Dataset rows ▸
# # #

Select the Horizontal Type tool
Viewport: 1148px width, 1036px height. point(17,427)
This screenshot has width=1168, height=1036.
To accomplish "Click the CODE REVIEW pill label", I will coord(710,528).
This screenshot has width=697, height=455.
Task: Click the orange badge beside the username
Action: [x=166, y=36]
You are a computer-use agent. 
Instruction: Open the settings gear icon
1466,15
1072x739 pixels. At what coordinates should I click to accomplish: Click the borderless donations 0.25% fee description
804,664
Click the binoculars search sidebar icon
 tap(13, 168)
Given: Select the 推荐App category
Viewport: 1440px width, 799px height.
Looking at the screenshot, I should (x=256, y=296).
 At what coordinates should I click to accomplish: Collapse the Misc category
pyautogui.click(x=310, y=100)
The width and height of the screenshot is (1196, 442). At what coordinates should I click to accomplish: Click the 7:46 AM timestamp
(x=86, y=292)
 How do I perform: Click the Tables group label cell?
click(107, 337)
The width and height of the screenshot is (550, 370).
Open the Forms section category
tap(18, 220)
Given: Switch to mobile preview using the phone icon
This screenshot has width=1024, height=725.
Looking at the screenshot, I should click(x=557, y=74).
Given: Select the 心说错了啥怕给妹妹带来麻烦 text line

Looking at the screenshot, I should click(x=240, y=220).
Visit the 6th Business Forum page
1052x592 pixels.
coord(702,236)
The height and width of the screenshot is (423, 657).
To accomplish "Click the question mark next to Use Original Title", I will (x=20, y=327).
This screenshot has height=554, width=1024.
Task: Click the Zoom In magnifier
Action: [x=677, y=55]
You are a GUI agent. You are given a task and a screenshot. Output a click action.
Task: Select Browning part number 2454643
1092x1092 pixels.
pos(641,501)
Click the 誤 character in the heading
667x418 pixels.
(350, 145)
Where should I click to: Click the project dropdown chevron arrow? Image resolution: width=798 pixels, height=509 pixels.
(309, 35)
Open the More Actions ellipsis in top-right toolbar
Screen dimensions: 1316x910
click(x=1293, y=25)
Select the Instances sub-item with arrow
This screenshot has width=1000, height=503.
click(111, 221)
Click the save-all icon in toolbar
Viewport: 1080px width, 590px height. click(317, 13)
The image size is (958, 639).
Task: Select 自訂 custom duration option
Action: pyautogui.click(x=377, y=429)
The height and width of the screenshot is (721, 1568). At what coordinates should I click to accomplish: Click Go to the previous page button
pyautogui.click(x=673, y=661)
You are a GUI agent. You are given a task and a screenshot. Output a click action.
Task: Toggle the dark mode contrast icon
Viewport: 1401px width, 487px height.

# # #

INSTRUCTIONS FOR THE TASK ▸
Copy the data verbatim, starting with the line that contains "Click the binoculars search sidebar icon" and ending with the line that contains "coord(702,236)", including both of those lines.

TASK RESULT ▸
Click the binoculars search sidebar icon
 tap(13, 168)
Given: Select the 推荐App category
Viewport: 1440px width, 799px height.
Looking at the screenshot, I should (x=256, y=296).
 At what coordinates should I click to accomplish: Collapse the Misc category
pyautogui.click(x=310, y=100)
The width and height of the screenshot is (1196, 442). At what coordinates should I click to accomplish: Click the 7:46 AM timestamp
(x=86, y=292)
 How do I perform: Click the Tables group label cell?
click(107, 337)
The width and height of the screenshot is (550, 370).
Open the Forms section category
tap(18, 220)
Given: Switch to mobile preview using the phone icon
This screenshot has width=1024, height=725.
Looking at the screenshot, I should click(x=557, y=74).
Given: Select the 心说错了啥怕给妹妹带来麻烦 text line

Looking at the screenshot, I should click(x=240, y=220).
Visit the 6th Business Forum page
1052x592 pixels.
coord(702,236)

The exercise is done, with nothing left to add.